Exemptions to the obligation to provide information
The GDPR has its own exemptions (no national law needed) and permits member states to create more. For Article 13 (direct collection) there is essentially one own-exemption: where the data subject already has the information. Article 14 (indirect collection) has more: already-has-it; obtaining/disclosure laid down by law with safeguards; professional secrecy; and the big one - impossible or disproportionate effort (Art 14(5)(b)), especially for archiving/research, or where provision would seriously impair the processing's objectives. Article 23 lets member states restrict these duties for things like national security and crime prevention. Exemptions are construed restrictively.

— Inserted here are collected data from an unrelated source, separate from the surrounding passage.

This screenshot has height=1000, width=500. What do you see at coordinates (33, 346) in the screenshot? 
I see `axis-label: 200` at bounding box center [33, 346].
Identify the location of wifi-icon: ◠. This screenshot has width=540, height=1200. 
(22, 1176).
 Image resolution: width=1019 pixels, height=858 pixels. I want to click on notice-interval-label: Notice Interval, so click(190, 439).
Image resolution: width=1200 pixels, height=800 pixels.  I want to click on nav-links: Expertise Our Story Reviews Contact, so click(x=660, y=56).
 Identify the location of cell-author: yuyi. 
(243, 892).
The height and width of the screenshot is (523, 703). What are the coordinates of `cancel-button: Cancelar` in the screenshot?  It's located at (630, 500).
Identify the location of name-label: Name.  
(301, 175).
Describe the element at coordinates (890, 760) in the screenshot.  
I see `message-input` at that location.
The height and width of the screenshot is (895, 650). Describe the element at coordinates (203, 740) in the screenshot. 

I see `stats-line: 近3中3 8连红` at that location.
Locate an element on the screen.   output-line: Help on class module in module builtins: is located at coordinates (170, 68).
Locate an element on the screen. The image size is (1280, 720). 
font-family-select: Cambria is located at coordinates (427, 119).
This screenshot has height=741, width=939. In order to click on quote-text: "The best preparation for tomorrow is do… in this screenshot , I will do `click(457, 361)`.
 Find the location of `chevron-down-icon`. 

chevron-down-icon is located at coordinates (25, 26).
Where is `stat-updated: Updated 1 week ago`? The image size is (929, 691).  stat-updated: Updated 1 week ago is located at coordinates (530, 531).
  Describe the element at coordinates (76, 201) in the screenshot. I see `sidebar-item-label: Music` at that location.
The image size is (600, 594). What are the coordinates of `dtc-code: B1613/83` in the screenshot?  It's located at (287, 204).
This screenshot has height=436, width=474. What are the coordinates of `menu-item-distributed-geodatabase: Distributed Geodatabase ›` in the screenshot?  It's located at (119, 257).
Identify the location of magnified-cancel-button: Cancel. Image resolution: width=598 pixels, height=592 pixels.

| Exemption | Article 13 (direct) | Article 14 (indirect) |
|---|---|---|
| Data subject already has the information | Yes (Art 13(4)) | Yes (Art 14(5)(a)) |
| Obtaining/disclosure expressly laid down by law with safeguards | No | Yes (Art 14(5)(c)) |
| Data must stay confidential under professional secrecy | No | Yes (Art 14(5)(d)) |
| Provision is impossible or disproportionate effort (esp. archiving/research), or would seriously impair the objectives | No (not available) | Yes (Art 14(5)(b)) |
Where the impossible / disproportionate effort route is used, the controller must take appropriate measures to protect the subject - including making the information publicly available. The WP29 says this exemption should not be routinely relied upon outside research/archiving, the effort must relate to collection from a source other than the subject, and the assessment must be documented. Impossibility is absolute - 'there are no degrees of impossibility'.
There is no disproportionate-effort or impossibility exemption in Article 13. That route exists only under Article 14(5)(b) because the difficulty must stem from the data being collected from a source other than the data subject.
Article 23 separately allows member states to restrict these duties by legislative measure for aims such as national security, defence, public security, crime prevention/investigation, important public-interest objectives, judicial independence, and enforcement of civil claims - where necessary and proportionate and respecting the essence of fundamental rights. Even a controller relying on an exemption must still answer a data subject's request for information and access (Chapter 9), and exemptions are applied restrictively.